Si el Estado quiere hacer algo para contribuir a elevar el nivel de la educación superior en el Perú, el camino no es el que él parece pensar: intervenirla para cambiarla desde la burocracia. El camino es el contrario: empoderar al consumidor para que este tenga mejor información sobre lo que le ofrece cada universidad e instituto superior (en términos académicos y de posterior posicionamiento laboral) y para que, por lo tanto, al escoger entre ellos con información más real, pueda hacer correspondientemente más intensa la competencia por atraerlo.
En este sentido, hay dos cosas muy concretas que el Estado puede hacer. La primera, divulgar información acerca de los resultados de las universidades e institutos superiores para ayudar a corregir las asimetrías informativas que a la fecha existen en muchos aspectos del mercado de la educación superior. Y la segunda, dar la libertad que hoy les niega a los institutos superiores para realizar una serie de cambios que les permitan pulirse y adaptarse mejor a las necesidades de la demanda.
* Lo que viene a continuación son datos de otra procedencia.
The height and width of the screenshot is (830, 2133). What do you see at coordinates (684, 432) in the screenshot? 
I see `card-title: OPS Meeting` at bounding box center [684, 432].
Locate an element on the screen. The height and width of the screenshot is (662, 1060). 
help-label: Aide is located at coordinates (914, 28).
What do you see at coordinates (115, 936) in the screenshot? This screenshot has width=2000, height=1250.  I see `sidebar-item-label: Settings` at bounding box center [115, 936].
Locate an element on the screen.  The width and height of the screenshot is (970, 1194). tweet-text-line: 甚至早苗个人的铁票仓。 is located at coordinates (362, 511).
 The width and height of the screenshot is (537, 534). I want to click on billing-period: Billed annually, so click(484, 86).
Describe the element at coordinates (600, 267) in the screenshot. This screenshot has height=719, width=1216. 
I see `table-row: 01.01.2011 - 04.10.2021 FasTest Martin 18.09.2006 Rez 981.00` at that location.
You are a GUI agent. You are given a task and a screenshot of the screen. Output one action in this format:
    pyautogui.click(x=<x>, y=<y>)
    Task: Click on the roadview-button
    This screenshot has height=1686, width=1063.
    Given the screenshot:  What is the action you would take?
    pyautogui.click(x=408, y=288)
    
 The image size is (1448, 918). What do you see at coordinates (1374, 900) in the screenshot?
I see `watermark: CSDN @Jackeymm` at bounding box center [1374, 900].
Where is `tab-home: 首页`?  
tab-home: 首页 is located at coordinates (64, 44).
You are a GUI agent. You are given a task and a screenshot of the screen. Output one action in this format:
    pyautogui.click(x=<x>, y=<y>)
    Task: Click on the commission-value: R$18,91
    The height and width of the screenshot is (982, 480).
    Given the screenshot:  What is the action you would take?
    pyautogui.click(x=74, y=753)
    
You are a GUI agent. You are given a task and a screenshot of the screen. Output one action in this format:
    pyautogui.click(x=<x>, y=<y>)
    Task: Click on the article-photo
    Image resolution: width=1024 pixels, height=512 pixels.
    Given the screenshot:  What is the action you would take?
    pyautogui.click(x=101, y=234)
Respecto de lo primero, el decano de la Facultad de Economía de la Universidad del Pacífico, Gustavo Yamada, ha señalado una paradoja: en el Perú el 46% de los egresados de las universidades está subempleado, es decir, trabajan en oficios de menor calificación, al mismo tiempo que el 50% de las empresas grandes del país declara tener dificultades para contratar mano de obra calificada. Esto significa que las universidades producen profesionales que las empresas no contratan, y que las empresas necesitan profesionales o técnicos que las universidades o institutos tecnológicos no producen, sea porque están preparando profesionales o técnicos en ramas que no tienen demanda, sea porque la calidad de la educación que se imparte en esas instituciones es muy deficiente y sus egresados carecen de las calificaciones necesarias.
El asunto se está convirtiendo en un cuello de botella serio para nuestro crecimiento, que está demandando cada vez más trabajadores y profesionales especializados. Según las encuestas de Enaho, por ejemplo, entre los años 2004 y 2012 la demanda por trabajadores calificados con educación superior se incrementó en 40%, mientras la demanda por trabajadores sin educación superior solo aumentó 13%.
Es clara, pues, la necesidad de mejorar perentoriamente la calidad de nuestra educación superior –universitaria y técnica– y de reorientar su oferta de carreras a la demanda del mercado. El propio Yamada ha sugerido un método práctico para avanzar hacia estos objetivos: informar a los jóvenes y a sus padres acerca de qué porcentaje de los egresados de cada facultad de cada universidad e instituto tecnológico está trabajando en aquello para lo que estudió. Como bien ha dicho el decano, se trata de información que se puede recabar muy fácilmente por medio de los sistemas de información estatal: una pregunta en la declaración de renta a la Sunat, en la planilla electrónica que envían las empresas al Ministerio de Trabajo y en una megaencuesta de hogares.
Naturalmente, con esta información a disposición de los padres y estudiantes los centros superiores interesados en sobrevivir –al menos los que deben hacer negocio para lograrlo– tendrían que tener mucho cuidado en ver que aquello que ofrecen a sus alumnos se traduzca efectivamente en valor para la futura vida laboral de estos.
Luego está el tema de la falta de libertad de los institutos superiores para tomar decisiones que les permitan mejorar la calidad y adaptarse más rápidamente a la demanda. Este problema exige modificar la Ley de Institutos y Escuelas de Educación Superior a fin de eliminar el controlismo del que son objeto por parte del Ministerio de Educación. En la actualidad cualquier decisión relativa a la creación de programas o carreras y hasta a cambios en la malla curricular debe ser aprobada por el ministerio. El resultado es que la aprobación de una nueva carrera puede demorar dos años, por citar un ejemplo. O que los institutos no pueden, por nombrar otro, tener varias sedes en el interior del país, algo absurdo.
También habría que acabar, desde luego, con las trabas irracionales que el Ministerio de Trabajo pone a estos institutos al hacerles casi imposible firmar convenios con las empresas para que los estudiantes puedan practicar en ellas mientras estudian (formación dual), lo que posibilitaría a los institutos ofrecer una serie de nuevas carreras técnicas (aprovechando las máquinas y talleres de las empresas para disponer de una infraestructura cara que a muchos institutos les puede resultar, de lo contrario, una barrera de entrada demasiado alta).
En suma, la mejora requerida cada vez más urgentemente por nuestra educación superior pasa por liberar. Por liberar a los padres de familia y alumnos de la desinformación sobre el mercado de universidades e institutos superiores que hoy los hace escoger a oscuras entre ellos. Y por liberar a los institutos superiores de las controlistas regulaciones que les impiden adaptarse a las necesidades de un mercado al que, para llegar a tener éxito en el largo plazo, tienen que poder satisfacer.